(Data for locating displayed items)
"""

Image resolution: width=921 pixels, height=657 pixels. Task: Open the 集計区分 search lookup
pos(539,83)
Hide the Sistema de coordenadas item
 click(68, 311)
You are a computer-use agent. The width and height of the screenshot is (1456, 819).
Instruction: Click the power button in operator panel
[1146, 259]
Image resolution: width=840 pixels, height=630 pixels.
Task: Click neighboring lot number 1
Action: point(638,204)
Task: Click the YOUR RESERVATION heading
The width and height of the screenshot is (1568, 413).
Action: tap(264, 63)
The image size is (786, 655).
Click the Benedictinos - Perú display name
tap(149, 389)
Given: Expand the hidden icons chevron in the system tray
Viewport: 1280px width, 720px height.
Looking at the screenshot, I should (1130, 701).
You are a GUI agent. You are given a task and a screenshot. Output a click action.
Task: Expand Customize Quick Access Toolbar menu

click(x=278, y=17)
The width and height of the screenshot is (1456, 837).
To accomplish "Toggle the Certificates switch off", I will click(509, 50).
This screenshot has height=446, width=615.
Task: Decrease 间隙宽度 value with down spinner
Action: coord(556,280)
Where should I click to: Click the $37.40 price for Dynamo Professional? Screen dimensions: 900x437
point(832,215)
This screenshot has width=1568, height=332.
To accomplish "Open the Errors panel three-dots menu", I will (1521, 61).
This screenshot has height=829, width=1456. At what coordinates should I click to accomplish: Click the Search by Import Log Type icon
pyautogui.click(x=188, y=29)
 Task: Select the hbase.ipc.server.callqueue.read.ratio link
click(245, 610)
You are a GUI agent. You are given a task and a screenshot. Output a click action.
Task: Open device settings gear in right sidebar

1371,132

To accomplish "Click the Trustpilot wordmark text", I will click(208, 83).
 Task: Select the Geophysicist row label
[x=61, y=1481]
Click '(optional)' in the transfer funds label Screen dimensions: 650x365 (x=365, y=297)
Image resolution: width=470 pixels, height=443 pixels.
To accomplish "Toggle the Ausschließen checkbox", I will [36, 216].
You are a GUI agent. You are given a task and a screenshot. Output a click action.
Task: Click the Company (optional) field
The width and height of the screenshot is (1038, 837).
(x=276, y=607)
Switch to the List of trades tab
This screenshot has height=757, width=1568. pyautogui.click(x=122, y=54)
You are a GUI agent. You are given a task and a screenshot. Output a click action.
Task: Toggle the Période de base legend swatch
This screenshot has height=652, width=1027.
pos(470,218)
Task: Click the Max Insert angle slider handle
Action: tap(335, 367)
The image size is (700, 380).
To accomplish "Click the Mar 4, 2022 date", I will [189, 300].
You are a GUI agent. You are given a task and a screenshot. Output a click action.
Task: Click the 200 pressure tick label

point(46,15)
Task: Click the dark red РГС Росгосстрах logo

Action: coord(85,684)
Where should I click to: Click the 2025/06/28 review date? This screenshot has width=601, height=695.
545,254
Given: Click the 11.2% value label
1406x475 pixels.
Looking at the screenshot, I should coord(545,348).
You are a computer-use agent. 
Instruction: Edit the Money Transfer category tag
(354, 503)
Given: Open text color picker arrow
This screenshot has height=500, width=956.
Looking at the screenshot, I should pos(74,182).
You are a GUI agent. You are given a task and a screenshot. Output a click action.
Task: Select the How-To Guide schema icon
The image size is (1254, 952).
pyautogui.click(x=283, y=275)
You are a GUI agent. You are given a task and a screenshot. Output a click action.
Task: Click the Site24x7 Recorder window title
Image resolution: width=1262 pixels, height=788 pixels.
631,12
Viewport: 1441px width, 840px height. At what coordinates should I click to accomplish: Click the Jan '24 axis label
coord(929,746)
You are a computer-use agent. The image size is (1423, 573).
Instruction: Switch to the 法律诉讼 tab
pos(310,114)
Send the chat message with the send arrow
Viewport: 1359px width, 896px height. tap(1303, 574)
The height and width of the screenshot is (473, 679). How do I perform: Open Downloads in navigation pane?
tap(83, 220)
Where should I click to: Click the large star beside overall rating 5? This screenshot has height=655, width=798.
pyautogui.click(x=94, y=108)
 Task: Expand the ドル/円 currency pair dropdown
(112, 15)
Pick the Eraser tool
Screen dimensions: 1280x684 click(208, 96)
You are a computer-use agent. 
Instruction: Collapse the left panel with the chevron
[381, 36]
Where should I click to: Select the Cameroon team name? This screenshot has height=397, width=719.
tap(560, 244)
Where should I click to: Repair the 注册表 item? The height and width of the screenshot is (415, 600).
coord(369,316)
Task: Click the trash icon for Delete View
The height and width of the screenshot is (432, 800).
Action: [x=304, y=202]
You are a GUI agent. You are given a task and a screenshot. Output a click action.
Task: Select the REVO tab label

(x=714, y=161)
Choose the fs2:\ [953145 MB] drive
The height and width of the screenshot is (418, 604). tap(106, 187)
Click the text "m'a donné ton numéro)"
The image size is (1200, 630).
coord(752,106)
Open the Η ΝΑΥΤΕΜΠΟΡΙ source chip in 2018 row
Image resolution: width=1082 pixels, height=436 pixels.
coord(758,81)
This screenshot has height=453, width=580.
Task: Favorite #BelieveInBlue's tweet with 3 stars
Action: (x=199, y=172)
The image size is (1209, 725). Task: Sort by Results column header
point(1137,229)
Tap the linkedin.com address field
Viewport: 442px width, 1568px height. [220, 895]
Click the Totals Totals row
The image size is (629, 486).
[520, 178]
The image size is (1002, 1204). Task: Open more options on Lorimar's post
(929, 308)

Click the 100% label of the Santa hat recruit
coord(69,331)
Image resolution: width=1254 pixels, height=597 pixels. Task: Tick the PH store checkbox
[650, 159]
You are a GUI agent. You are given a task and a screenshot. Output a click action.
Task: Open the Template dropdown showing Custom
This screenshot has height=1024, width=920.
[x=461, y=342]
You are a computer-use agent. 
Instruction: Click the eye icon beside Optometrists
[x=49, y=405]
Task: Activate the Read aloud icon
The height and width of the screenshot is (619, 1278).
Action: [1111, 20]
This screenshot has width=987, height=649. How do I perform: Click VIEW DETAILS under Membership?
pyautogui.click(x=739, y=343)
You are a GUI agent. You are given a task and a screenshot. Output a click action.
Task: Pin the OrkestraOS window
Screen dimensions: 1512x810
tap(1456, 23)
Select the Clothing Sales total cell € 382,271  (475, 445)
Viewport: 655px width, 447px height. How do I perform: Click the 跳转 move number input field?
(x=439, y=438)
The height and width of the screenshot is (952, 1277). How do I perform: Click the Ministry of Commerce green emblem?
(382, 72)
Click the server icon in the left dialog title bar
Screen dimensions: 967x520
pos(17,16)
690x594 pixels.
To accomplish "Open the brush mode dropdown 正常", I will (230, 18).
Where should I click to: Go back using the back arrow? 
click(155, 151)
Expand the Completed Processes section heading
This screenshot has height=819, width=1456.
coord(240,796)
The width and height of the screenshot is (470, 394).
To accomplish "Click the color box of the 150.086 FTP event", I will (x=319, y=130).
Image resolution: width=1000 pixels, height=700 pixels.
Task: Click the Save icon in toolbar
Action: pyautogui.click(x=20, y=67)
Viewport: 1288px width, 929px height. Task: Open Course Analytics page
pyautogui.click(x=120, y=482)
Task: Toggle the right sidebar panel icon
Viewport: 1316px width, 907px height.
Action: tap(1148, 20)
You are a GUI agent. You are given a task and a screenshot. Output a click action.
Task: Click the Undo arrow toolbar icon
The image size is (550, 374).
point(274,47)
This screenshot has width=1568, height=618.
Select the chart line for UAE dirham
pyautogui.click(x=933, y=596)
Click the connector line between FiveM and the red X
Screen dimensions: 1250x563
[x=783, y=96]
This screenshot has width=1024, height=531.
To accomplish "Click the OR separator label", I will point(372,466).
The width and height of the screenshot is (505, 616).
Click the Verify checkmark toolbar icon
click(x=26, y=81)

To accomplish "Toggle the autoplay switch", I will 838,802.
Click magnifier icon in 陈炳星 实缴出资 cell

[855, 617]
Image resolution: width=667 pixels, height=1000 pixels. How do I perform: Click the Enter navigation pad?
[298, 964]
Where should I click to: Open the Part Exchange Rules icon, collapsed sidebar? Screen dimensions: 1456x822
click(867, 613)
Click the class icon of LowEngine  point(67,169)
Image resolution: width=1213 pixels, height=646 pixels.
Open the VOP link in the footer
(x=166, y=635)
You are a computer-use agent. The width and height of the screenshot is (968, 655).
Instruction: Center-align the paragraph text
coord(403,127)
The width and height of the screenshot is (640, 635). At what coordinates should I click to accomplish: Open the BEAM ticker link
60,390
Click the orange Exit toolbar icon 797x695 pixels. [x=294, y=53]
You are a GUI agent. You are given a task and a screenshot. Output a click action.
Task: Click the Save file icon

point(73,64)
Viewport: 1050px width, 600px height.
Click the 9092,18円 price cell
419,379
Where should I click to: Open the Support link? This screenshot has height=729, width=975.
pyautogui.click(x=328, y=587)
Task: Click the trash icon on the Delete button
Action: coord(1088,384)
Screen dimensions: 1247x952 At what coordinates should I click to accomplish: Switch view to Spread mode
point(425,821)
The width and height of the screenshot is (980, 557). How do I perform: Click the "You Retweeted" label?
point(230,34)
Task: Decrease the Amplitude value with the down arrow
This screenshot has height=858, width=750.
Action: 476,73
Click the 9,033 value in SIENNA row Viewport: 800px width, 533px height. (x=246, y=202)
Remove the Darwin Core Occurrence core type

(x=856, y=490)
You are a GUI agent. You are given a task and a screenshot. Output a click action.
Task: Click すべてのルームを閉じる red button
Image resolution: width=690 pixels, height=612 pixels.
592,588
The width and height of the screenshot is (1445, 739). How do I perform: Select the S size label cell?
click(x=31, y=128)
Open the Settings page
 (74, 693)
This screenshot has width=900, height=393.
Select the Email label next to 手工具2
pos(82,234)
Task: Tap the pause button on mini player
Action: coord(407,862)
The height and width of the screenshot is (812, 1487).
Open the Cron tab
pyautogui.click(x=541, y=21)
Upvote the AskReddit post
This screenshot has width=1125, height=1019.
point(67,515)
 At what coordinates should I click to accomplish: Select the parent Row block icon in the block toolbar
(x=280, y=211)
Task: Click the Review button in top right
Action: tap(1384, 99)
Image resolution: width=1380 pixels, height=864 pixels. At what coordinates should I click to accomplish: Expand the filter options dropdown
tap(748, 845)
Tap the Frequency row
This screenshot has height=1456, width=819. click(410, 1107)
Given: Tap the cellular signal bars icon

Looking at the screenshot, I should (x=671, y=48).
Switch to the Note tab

"""

• _WRITTEN PROBLEM_
Rewrite the data between the lines holding "Select the Clothing" and "click(x=26, y=81)", inclusive, as a Markdown table with the columns No. and Line, leaving out any blank lines.

• _IN RESPONSE_
| No. | Line |
|---|---|
| 1 | Select the Clothing Sales total cell € 382,271  (475, 445) |
| 2 | Viewport: 655px width, 447px height. How do I perform: Click the 跳转 move number input field? |
| 3 | (x=439, y=438) |
| 4 | The height and width of the screenshot is (952, 1277). How do I perform: Click the Ministry of Commerce green emblem? |
| 5 | (382, 72) |
| 6 | Click the server icon in the left dialog title bar |
| 7 | Screen dimensions: 967x520 |
| 8 | pos(17,16) |
| 9 | 690x594 pixels. |
| 10 | To accomplish "Open the brush mode dropdown 正常", I will (230, 18). |
| 11 | Where should I click to: Go back using the back arrow?  |
| 12 | click(155, 151) |
| 13 | Expand the Completed Processes section heading |
| 14 | This screenshot has height=819, width=1456. |
| 15 | coord(240,796) |
| 16 | The width and height of the screenshot is (470, 394). |
| 17 | To accomplish "Click the color box of the 150.086 FTP event", I will (x=319, y=130). |
| 18 | Image resolution: width=1000 pixels, height=700 pixels. |
| 19 | Task: Click the Save icon in toolbar |
| 20 | Action: pyautogui.click(x=20, y=67) |
| 21 | Viewport: 1288px width, 929px height. Task: Open Course Analytics page |
| 22 | pyautogui.click(x=120, y=482) |
| 23 | Task: Toggle the right sidebar panel icon |
| 24 | Viewport: 1316px width, 907px height. |
| 25 | Action: tap(1148, 20) |
| 26 | You are a GUI agent. You are given a task and a screenshot. Output a click action. |
| 27 | Task: Click the Undo arrow toolbar icon |
| 28 | The image size is (550, 374). |
| 29 | point(274,47) |
| 30 | This screenshot has width=1568, height=618. |
| 31 | Select the chart line for UAE dirham |
| 32 | pyautogui.click(x=933, y=596) |
| 33 | Click the connector line between FiveM and the red X |
| 34 | Screen dimensions: 1250x563 |
| 35 | [x=783, y=96] |
| 36 | This screenshot has width=1024, height=531. |
| 37 | To accomplish "Click the OR separator label", I will point(372,466). |
| 38 | The width and height of the screenshot is (505, 616). |
| 39 | Click the Verify checkmark toolbar icon |
| 40 | click(x=26, y=81) |